Orange Blossom Water (Neroli)
FUNCTIONS: REFRESHING, ANTI-BACTERIAL, REJUVENATING, HEALING, SOOTHING
Neroli or Orange blossom, is an extract that derives from the blossoms of the bitter orange tree originating in tropical regions in Asia and East Africa. Legend has it that Neroli took its name by the, the Princess of Nerola in Italy. By the end of the 17th century, she introduced the essence of the bitter orange tree by using it to scent her bath. It has been widely used in perfumery since the days of old Egypt because of its sweet citrus-floral aroma. Aromatherapists use Neroli to promote feelings of happiness and relieve symptoms of stress and anxiety. In skin care, it can act as a gentle yet effective astringent for both skin and hair.
WHAT CAN NEROLI FLOWER WATER DO FOR SKIN & OVERALL HEALTH
Neroli is ideal for all skin types and very gentle on the sensitive ones.
Improves and maintains skin’s elasticity .
Its regenerative properties reduce the appearance of wrinkles and fine lines.
Heals small cuts and shrinks stretch marks.
Moisturises and refreshes while leaving the skin delicately scented.
Controls the oil production of the skin.
Its anti-bacterial qualities, treats inflammations and soothes irritated, acne-prone skin.
HOW TO USE IT
Moisturiser: First place your moisturiser on your palm, spray some Neroli floral water, mix and apply onto your face.
Body Mist: Spritz all over your body and face after having a shower for a refreshing aroma and skin toning benefit.
Make up remover: Spray a small amount of Neroli floral water on an organic cotton pad and gently remove your makeup.
Hair: Add 1 part Neroli floral water to three parts water. Make it your last hair rinse. Or simply add it to your conditioner.

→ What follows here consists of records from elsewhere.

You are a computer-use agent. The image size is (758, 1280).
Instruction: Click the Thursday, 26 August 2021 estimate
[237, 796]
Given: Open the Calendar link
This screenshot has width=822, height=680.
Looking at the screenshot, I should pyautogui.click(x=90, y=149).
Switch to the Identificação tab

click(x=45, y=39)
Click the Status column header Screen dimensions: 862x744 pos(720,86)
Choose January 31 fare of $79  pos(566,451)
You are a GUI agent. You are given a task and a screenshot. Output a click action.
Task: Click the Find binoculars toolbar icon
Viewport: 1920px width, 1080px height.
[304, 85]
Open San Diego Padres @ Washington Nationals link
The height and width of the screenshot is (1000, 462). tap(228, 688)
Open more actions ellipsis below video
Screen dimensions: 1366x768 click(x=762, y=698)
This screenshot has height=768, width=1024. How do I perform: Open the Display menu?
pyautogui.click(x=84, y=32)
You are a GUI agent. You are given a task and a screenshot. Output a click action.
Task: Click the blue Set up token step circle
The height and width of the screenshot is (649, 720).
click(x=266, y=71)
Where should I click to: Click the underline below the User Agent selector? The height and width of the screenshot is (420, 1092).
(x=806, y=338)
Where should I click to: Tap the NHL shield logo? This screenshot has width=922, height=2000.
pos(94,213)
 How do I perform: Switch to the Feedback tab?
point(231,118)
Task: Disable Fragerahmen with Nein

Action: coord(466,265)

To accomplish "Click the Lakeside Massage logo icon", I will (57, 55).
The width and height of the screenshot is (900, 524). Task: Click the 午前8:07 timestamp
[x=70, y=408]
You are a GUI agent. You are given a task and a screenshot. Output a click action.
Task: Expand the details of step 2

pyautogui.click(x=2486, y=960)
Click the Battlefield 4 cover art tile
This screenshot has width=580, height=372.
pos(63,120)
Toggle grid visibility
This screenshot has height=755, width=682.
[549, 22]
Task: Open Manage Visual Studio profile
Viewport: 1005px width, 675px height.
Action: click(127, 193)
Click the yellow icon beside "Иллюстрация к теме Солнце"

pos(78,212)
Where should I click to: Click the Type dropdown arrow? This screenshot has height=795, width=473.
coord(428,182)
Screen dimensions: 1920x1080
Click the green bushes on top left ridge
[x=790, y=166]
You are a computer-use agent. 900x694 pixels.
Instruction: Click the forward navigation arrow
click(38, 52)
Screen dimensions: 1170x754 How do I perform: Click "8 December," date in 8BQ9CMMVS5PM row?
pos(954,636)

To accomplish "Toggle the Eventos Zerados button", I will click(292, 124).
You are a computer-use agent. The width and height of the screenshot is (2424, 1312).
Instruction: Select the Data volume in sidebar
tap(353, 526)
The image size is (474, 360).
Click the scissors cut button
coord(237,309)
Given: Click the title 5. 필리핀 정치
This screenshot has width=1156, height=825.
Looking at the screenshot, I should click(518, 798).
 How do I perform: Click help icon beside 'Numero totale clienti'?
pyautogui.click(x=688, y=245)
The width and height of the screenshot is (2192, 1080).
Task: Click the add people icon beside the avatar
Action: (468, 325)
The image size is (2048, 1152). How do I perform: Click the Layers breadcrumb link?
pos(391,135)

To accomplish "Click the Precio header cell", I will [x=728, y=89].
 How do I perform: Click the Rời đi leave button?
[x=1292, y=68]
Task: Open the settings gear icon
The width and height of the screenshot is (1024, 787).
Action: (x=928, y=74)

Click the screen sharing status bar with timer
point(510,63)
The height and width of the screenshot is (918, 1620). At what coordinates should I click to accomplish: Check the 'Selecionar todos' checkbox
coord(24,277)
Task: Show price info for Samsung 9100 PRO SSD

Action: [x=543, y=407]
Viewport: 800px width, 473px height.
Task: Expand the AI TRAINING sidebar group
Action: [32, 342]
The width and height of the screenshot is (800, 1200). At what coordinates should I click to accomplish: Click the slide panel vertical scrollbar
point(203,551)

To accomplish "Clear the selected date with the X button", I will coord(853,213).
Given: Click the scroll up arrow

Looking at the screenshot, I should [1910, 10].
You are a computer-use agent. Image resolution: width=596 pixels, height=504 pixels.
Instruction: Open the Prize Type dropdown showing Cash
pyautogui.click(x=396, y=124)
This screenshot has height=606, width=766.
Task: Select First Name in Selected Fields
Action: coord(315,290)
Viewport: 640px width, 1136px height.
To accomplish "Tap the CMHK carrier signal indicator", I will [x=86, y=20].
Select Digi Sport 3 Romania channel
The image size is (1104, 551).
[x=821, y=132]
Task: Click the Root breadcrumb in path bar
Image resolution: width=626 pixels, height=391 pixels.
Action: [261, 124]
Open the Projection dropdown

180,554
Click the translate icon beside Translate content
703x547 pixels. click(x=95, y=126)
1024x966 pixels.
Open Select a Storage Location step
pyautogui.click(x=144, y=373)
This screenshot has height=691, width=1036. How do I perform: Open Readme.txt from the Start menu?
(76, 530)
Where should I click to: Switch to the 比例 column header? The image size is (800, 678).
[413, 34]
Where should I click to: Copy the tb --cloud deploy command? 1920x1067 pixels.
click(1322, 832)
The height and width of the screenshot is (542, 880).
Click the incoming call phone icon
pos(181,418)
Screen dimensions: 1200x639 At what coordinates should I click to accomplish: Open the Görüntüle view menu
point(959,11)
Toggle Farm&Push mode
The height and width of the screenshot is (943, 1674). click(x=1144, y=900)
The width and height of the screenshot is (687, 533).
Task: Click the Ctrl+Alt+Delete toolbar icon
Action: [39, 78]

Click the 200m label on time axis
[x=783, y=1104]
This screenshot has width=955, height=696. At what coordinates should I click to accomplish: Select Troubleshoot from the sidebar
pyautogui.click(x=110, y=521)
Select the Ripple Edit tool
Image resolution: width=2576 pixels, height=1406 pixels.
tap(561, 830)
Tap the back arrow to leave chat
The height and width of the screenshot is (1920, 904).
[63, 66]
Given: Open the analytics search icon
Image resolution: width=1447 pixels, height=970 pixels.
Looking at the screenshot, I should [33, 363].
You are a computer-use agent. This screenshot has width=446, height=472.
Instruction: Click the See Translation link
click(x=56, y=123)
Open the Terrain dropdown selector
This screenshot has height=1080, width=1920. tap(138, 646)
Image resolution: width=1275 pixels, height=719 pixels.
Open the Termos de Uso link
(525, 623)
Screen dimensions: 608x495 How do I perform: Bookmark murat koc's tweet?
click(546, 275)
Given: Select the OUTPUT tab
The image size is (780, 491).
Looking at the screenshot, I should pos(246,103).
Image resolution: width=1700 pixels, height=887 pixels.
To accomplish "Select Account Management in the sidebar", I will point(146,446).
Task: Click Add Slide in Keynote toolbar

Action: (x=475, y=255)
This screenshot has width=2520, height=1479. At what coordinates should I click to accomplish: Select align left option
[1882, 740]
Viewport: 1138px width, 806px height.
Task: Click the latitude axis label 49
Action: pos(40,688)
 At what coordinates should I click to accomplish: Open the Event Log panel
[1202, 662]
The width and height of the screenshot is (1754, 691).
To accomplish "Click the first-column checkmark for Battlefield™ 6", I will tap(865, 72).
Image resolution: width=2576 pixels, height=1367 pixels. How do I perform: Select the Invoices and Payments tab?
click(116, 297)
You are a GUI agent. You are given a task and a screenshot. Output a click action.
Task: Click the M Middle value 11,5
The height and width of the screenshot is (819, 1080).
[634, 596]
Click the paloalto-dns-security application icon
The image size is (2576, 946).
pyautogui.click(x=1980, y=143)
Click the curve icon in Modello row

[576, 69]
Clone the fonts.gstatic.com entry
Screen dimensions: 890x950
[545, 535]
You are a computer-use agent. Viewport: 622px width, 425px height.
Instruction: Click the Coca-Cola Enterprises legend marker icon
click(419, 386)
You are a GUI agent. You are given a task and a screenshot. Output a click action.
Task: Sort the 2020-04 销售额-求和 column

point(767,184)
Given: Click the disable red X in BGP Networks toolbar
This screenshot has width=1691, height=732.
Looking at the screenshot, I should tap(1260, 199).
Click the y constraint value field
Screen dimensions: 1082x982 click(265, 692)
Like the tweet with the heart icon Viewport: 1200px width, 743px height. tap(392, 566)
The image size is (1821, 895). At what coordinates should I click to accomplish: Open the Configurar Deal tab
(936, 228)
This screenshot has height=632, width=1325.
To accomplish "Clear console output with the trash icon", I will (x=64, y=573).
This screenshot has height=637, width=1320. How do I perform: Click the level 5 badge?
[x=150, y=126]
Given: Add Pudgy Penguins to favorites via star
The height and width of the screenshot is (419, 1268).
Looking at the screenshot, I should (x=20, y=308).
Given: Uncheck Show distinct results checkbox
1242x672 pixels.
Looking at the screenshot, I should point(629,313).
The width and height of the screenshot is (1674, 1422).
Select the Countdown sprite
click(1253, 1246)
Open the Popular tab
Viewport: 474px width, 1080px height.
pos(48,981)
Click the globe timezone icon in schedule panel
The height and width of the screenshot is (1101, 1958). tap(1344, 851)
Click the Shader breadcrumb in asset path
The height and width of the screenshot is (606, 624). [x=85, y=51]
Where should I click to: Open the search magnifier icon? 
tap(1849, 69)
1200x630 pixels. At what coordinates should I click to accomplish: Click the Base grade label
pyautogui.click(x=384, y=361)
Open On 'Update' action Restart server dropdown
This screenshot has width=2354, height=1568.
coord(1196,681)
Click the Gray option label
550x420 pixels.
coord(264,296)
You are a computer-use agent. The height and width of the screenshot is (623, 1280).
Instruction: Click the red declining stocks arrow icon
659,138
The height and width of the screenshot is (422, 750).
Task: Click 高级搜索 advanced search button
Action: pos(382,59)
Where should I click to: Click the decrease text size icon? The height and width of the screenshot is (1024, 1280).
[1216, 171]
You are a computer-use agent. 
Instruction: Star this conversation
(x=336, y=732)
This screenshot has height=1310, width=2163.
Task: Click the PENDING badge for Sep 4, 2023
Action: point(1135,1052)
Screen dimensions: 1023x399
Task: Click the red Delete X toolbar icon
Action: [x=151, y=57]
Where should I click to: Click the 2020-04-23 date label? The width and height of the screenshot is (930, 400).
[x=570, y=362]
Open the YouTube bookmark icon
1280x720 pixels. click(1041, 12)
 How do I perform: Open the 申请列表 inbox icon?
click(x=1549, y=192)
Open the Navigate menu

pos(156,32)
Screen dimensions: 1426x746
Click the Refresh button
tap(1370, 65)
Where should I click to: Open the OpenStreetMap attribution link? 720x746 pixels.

The views expressed in this article intend to highlight alternative studies and induce conversation. They are the views of the author and do not necessarily represent the views of ROWSE, and are for informational purposes only, even if and to the extent that this article features the advice of physicians and medical practitioners. This article is not, nor is it intended to be, a substitute for professional medical advice, diagnosis or treatment, and should never be relied upon for specific medical advice.